Name changes in Canada are done at the provincial level, and only two provinces, British Columbia and Alberta, currently demand fingerprints when someone applies.
"Absolutely it's a concern," Supt. Chuck Walker, the director of field services for the RCMP's national criminal database, said Tuesday in an interview.
"We're aware of scenarios where we've actually had convicted persons apply and obtain a legal name change and there is no linkage — no connecting of the dots if you will — until they're picked up and charged [again]," said Walker, who helps oversee the Canadian Police Information Centre.
Once a person is charged and fingerprinted, the CPIC database will quickly determine whether matching prints are on file under a different name, at which point a new alias would be added to the existing file.

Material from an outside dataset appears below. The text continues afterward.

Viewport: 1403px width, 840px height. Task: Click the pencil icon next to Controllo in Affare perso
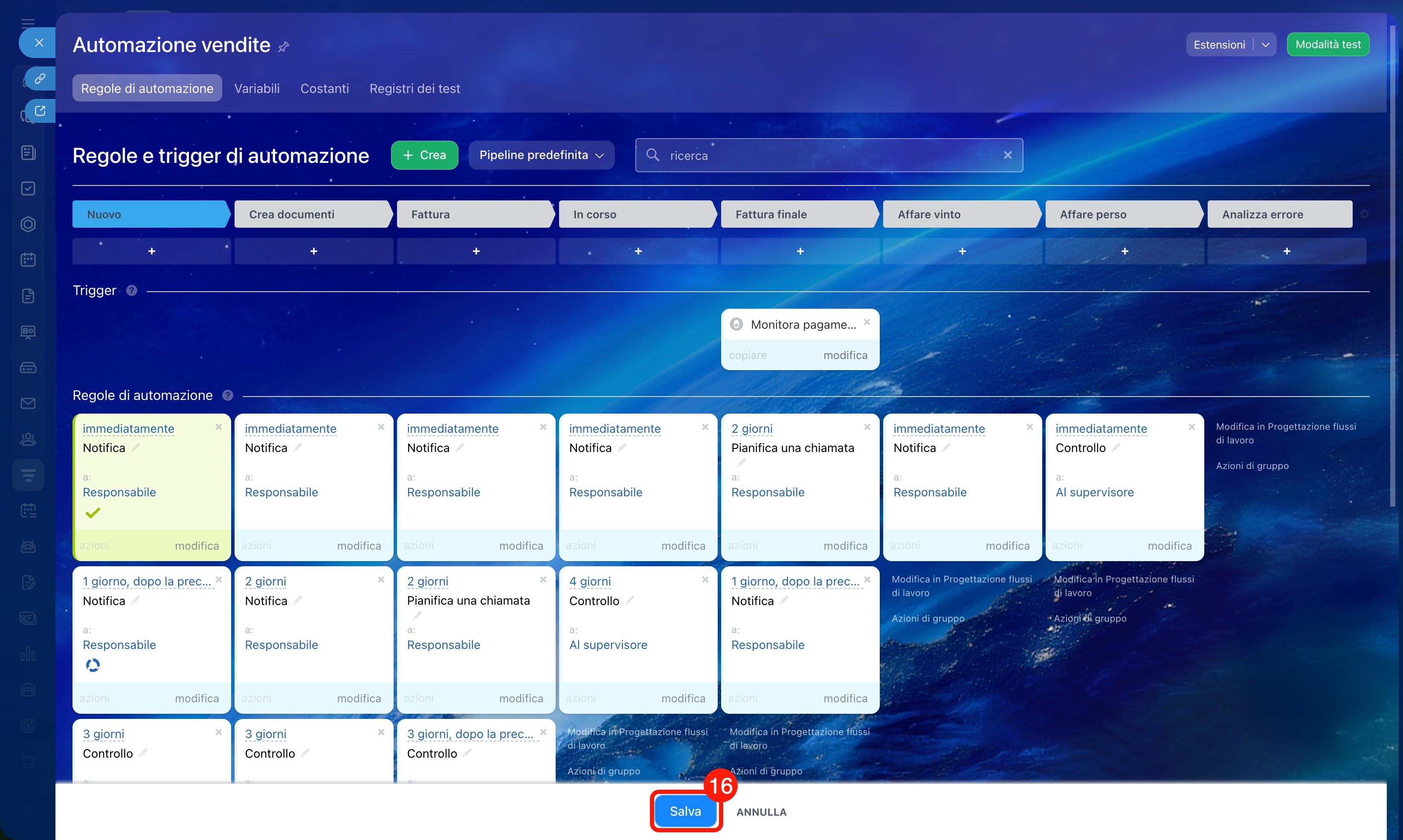point(1116,448)
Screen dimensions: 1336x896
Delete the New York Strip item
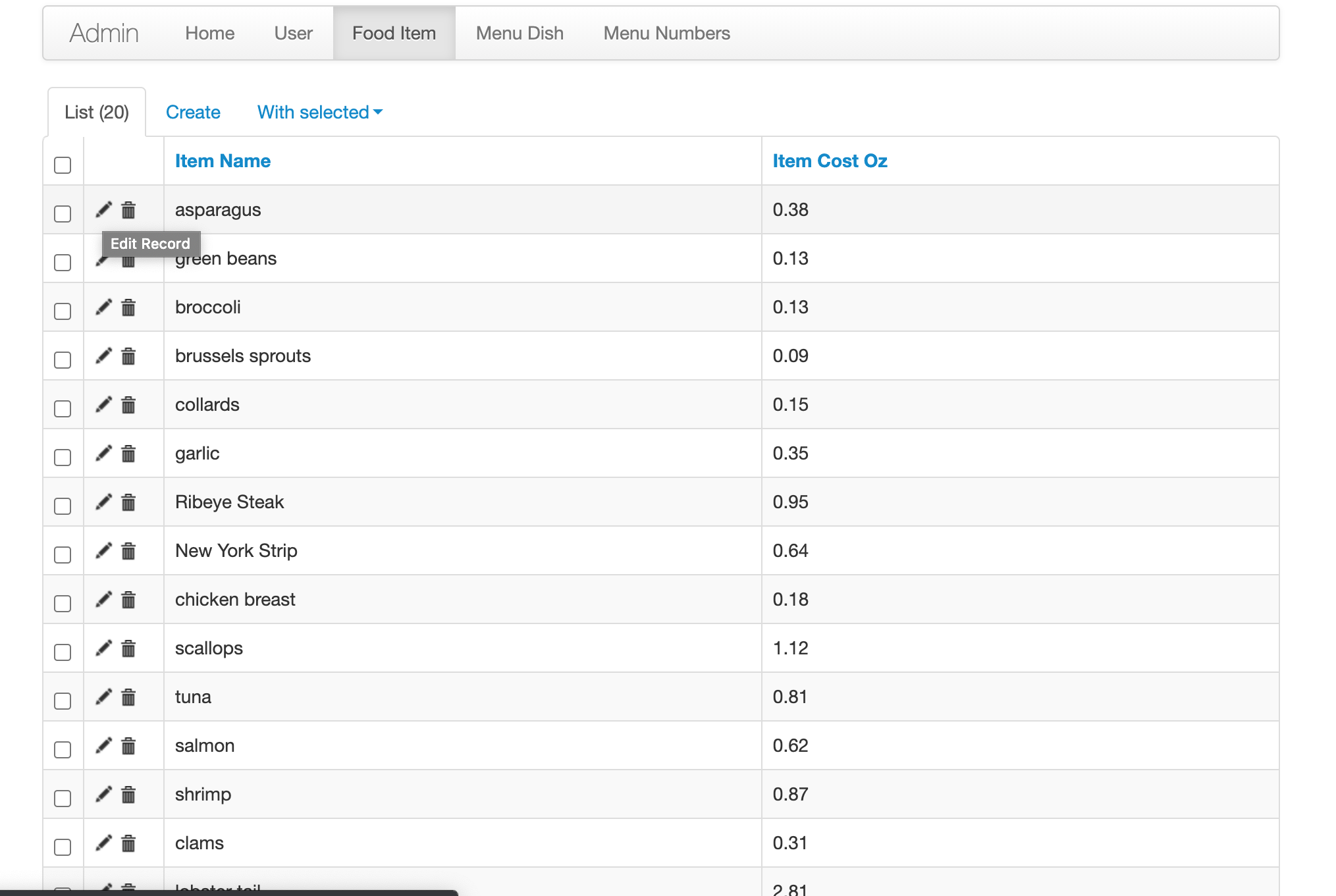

There was widespread outrage this week when The Canadian Press reported that James, who pleaded guilty in 1997 to sexually assaulting two of his former teenaged players over a 10-year period, had been granted a pardon in January 2007.
No fresh charges
Former NHL star Theoren Fleury lodged a formal complaint with Winnipeg police in January alleging he, too, had been abused by James. And another potential complainant has contacted The Canadian Press to allege he was assaulted by James several years before the events for which the junior coach pleaded guilty.
No fresh charges have been laid against James in connection with the new allegations.
The former Western Hockey League coach appears to have fallen off the map since surfacing briefly in 2001-03 working a coaching stint in Spain. Even a shocking tell-all autobiography published last October by Fleury failed to elicit any public comment from James, 58.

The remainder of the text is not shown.